Ida Lupino was one of Walsh's favourite actresses although initially she was not his first choice but that of the producer, Mark Hellinger, for the role of Lana in They Drive By Night the first of four films he made with her. Walsh got on well with her and they followed up with High Sierra (1941). The havoc released by the the madness of the Lupino character in Drive was tacked on to the main theme and won Lupino a seven year contract with Warner Bros. Moss suggests that the role in the film “bore an uncanny resemblance to (the havoc) brought on by the first Mrs Walsh” which may have been an ironic coincidence since Lupino's character also resembles a psychotic wife played by Bette Davis in a 1935 Warners film Bordertown.

Ida Lupino, Robert Alda, The Man I Love
Assigned to Walsh by Jack Warner, The Man I Love (1947) is one of the only cases where Walsh directed a woman's picture – the story of an independent but self-sacrificing woman, a nightclub singer in New York who devotes herself to her family's emotional problems. An account by Moss of its making offers a guide to Walsh's style across genres. On this film he did a lot of rewriting off the cuff on the script on which he and the screenwriter Catherine Turney had a free hand. Although this put the film behind schedule the assistant director, Ridgeway Callow, said Walsh worked at a “very fast” pace - that he was great on camera set-ups but did not give much direction to the cast. Ida Lupino playing the lead role, Callow reported, would ask questions in “earthy language” and Raoul would reply in kind “like the back and forth in a tennis match... the same as on any of Raoul's films.” Callow said that Walsh would come in the the morning saying in relation to the day's work: “What the hell happens in this sequence? You had to go into detail and tell him. But he didn't take him any time at all to pick a set-up...where to put the camera...probably faster than anyone I've seen.” Moss comments that Walsh's “no nonsense direction”adds bite, in The Man I Love, to Lupino's cynical world view, toning down the melodrama.

Raw data>

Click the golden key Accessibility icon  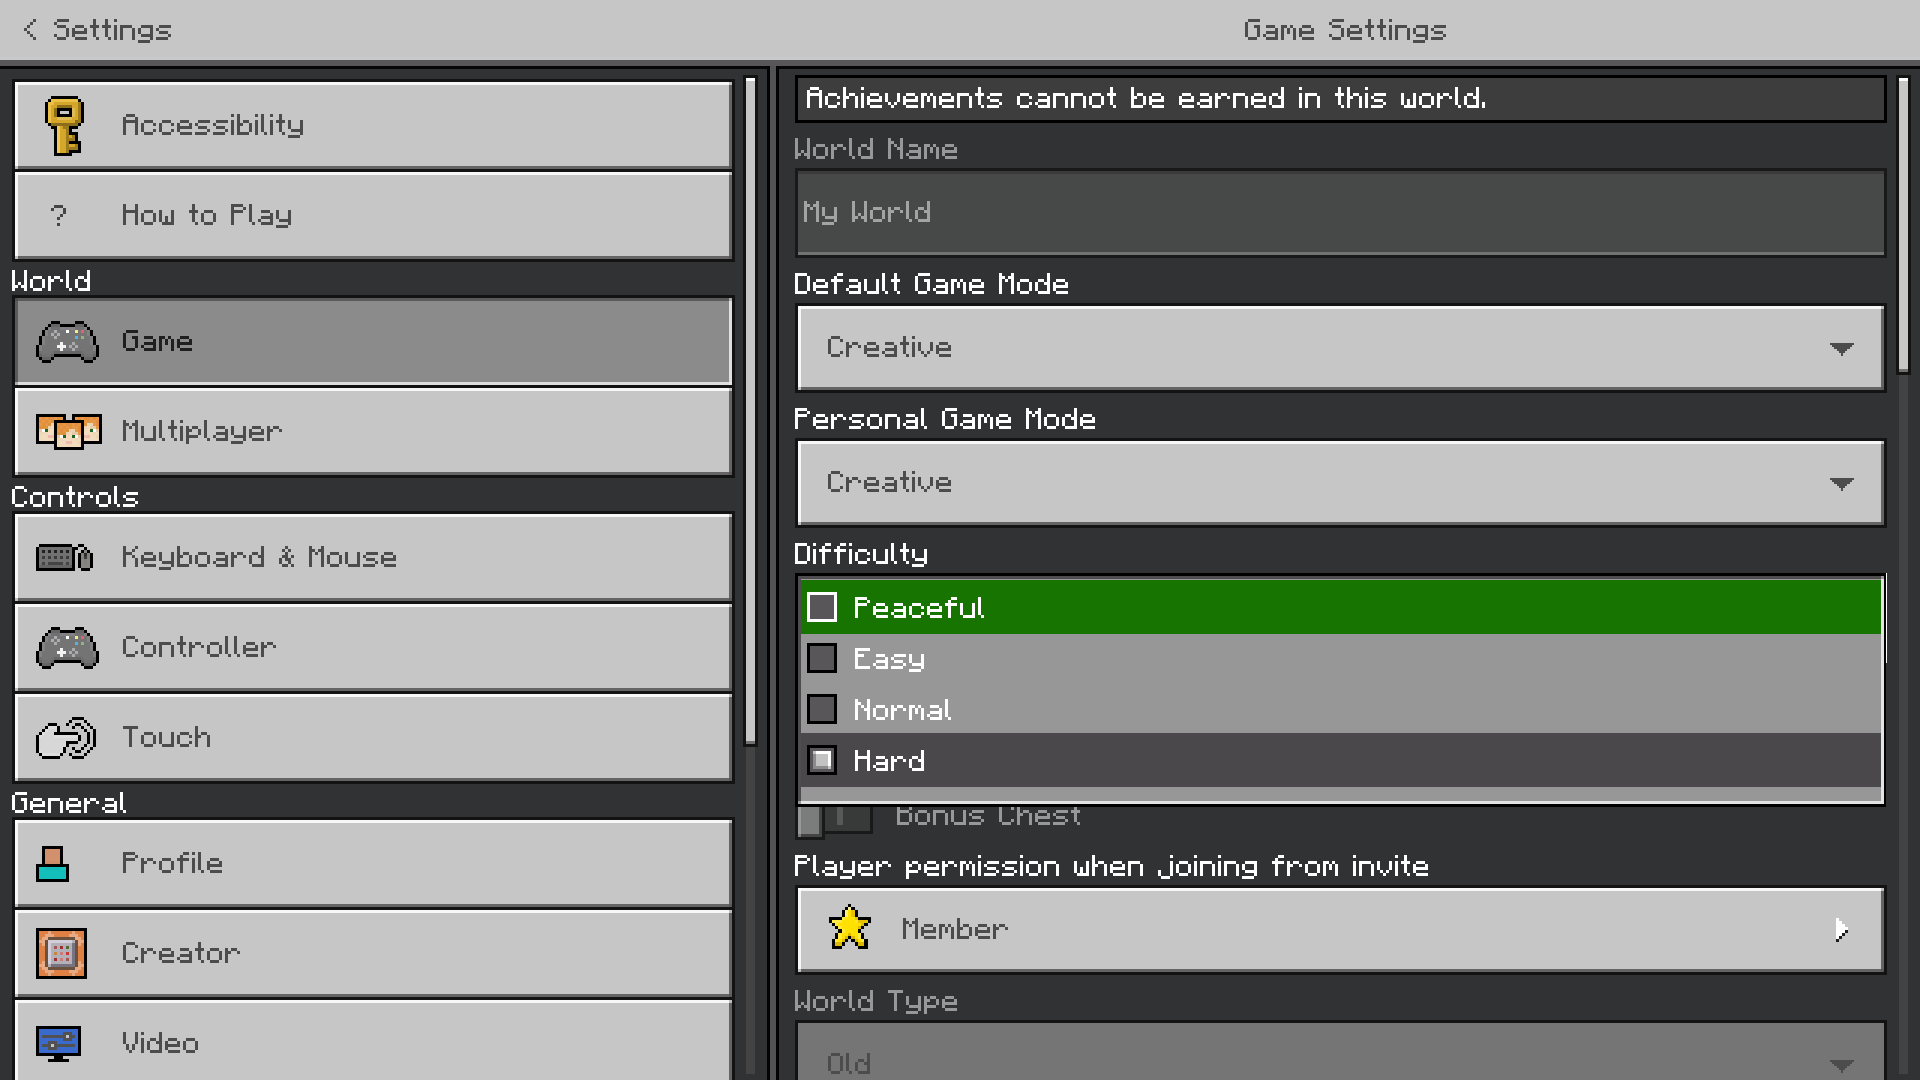point(65,126)
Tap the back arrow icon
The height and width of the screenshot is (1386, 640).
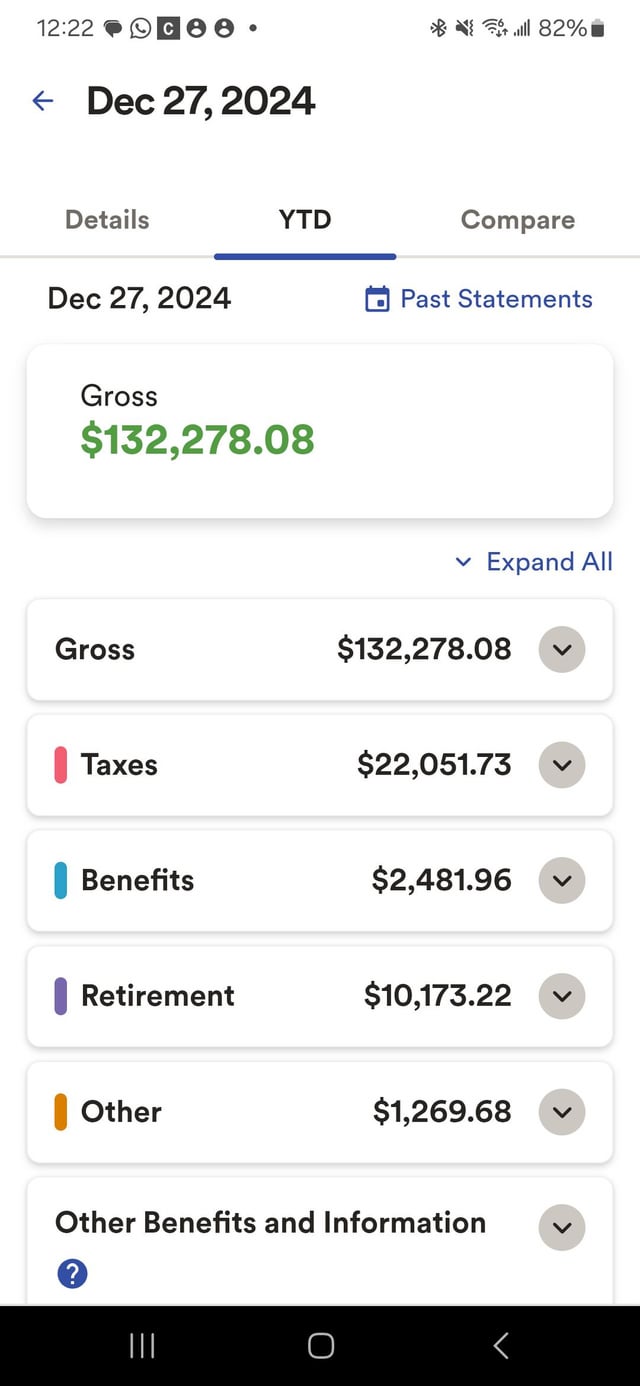point(42,100)
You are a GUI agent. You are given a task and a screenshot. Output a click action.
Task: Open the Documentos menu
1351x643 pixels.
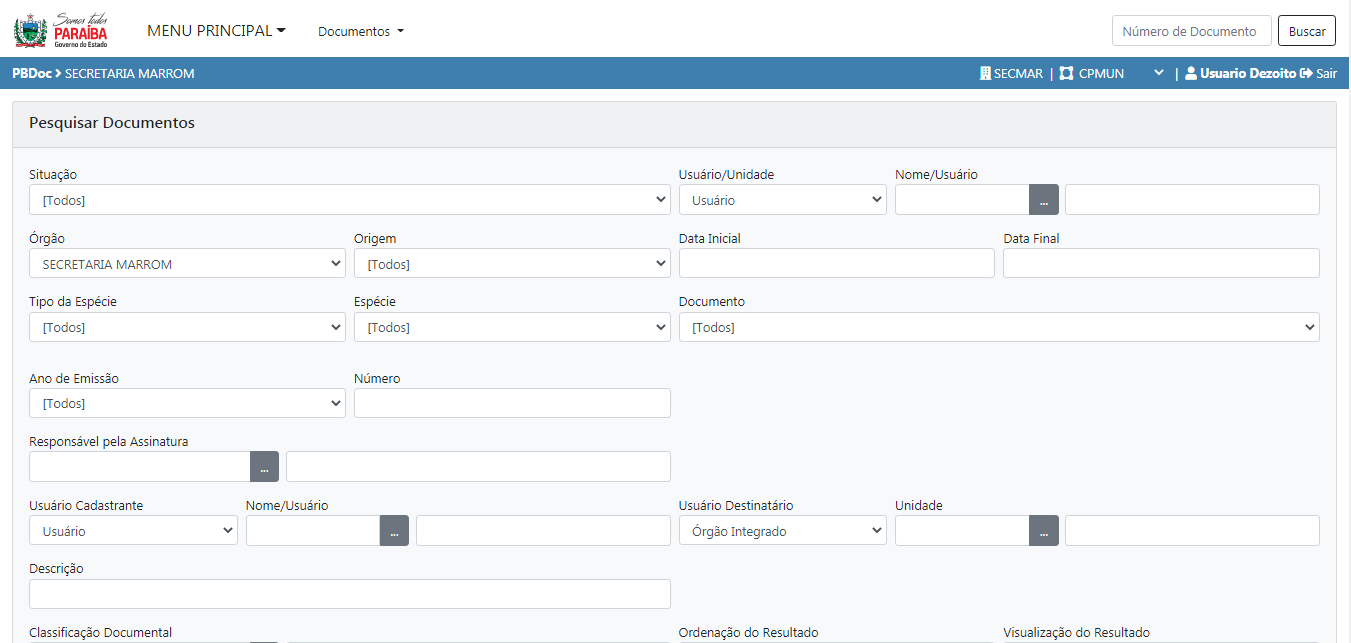pos(361,31)
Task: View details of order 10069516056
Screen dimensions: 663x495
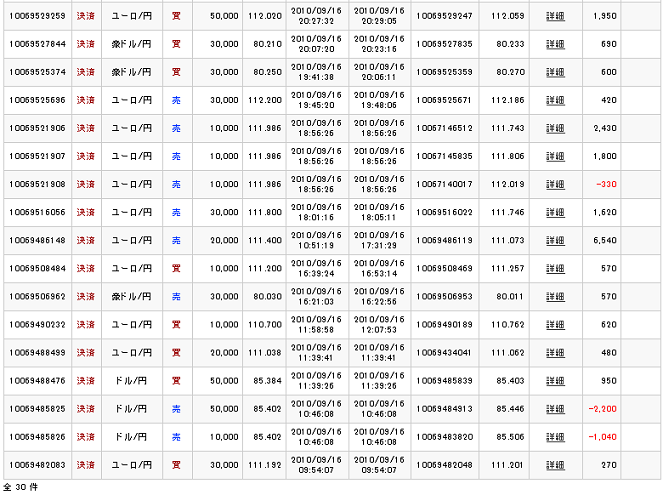Action: tap(555, 212)

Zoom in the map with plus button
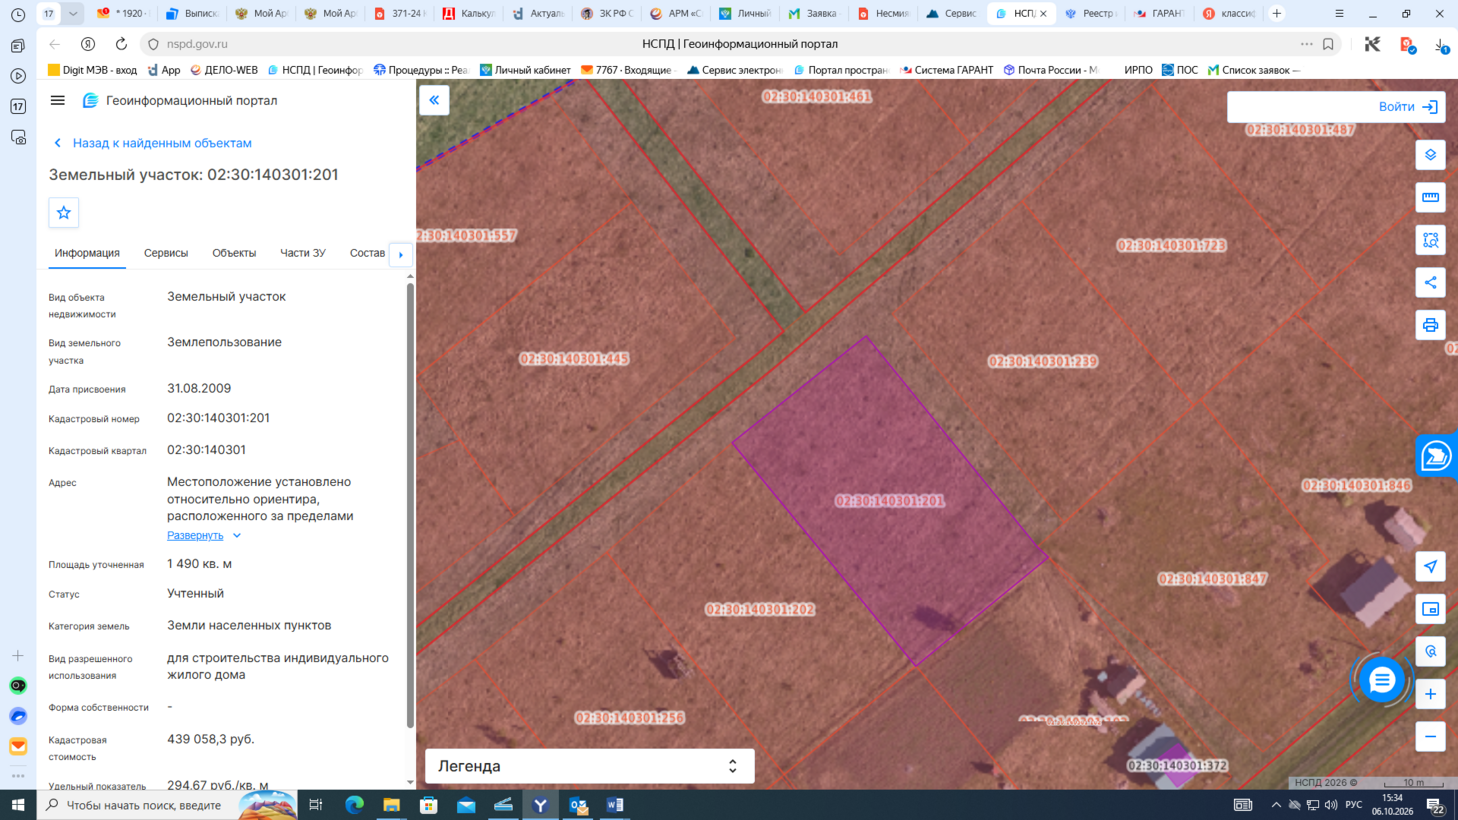[1430, 694]
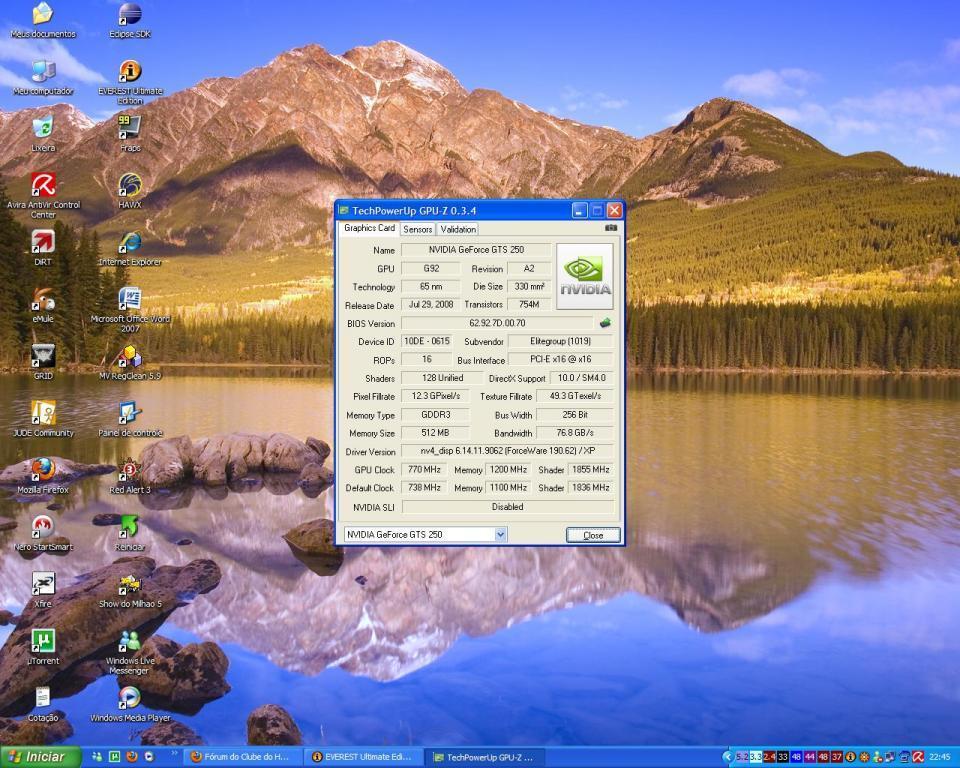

What the task asks> Translate this sentence from the passage on Walsh and Ida Lupino into Spanish: "Assigned to Walsh by Jack Warner, The Man I Love (1947) is one of the only cases where Walsh directed a woman's picture – the story of an independent but self-sacrificing woman, a nightclub singer in New York who devotes herself to her family's emotional problems."

Output> Asignada a Walsh por Jack Warner, The Man I Love (1947) es uno de los pocos casos en que Walsh dirigió una película de mujeres – la historia de una mujer independiente pero abnegada, una cantante de club nocturno en Nueva York que se dedica a los problemas emocionales de su familia.